What is required:
Your result should be the lines holding the word "checkbox", copied from the entries below.

Provided information:
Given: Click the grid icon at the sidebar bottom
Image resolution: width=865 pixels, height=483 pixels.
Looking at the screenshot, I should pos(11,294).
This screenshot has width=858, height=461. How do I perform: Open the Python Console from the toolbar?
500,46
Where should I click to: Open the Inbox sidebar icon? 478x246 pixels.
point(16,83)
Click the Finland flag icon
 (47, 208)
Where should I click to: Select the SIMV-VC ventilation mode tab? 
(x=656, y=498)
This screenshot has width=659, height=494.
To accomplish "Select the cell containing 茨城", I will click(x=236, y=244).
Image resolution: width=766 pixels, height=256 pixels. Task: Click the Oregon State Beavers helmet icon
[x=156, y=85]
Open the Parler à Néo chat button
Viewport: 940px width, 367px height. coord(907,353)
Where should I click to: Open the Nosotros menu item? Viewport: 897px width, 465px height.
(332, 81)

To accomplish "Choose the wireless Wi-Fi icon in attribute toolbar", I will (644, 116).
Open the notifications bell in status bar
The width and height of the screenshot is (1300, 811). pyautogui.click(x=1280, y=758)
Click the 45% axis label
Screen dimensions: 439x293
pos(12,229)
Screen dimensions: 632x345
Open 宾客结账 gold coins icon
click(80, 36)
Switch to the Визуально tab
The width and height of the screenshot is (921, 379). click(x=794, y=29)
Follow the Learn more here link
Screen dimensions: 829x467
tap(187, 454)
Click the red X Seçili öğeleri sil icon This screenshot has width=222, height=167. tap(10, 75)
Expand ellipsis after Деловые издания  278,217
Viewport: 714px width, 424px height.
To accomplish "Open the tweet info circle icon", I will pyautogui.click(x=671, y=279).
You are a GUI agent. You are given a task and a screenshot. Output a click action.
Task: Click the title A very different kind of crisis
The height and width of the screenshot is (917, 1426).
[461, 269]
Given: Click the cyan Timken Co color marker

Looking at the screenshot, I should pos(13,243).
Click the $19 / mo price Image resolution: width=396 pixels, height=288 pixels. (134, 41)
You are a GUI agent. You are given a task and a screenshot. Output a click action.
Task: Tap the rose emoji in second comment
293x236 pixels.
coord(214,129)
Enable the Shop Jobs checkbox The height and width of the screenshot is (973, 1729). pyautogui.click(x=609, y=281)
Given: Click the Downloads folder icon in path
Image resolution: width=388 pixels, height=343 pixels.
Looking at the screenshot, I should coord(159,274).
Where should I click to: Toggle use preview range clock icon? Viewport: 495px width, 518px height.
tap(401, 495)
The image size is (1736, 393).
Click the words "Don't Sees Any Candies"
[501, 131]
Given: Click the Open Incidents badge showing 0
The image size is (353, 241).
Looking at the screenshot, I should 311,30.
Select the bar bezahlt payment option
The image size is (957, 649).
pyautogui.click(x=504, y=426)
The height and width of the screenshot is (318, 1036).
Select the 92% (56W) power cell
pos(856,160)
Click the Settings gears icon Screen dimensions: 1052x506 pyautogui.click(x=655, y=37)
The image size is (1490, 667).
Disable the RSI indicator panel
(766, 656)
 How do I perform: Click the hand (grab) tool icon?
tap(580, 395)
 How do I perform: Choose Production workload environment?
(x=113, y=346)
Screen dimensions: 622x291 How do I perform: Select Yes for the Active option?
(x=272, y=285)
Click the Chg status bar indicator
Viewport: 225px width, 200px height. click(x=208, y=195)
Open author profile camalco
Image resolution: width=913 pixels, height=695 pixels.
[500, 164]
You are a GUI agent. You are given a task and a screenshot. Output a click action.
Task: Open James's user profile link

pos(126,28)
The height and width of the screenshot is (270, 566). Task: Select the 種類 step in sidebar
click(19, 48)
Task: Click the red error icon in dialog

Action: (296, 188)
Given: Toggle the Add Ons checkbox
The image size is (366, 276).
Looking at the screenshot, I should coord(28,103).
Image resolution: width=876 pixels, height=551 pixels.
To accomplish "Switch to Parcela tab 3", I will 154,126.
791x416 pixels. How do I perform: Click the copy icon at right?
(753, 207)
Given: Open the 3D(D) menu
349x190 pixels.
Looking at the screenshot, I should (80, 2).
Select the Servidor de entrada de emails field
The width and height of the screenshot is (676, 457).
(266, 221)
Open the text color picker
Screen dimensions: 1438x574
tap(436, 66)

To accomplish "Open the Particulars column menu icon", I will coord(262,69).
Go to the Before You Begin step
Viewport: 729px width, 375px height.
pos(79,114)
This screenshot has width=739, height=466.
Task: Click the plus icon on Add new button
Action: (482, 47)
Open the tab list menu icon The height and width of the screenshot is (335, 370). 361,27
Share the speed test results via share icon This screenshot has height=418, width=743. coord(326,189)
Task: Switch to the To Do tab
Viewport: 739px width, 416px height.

Result:
Enable the Shop Jobs checkbox The height and width of the screenshot is (973, 1729). pyautogui.click(x=609, y=281)
Given: Toggle the Add Ons checkbox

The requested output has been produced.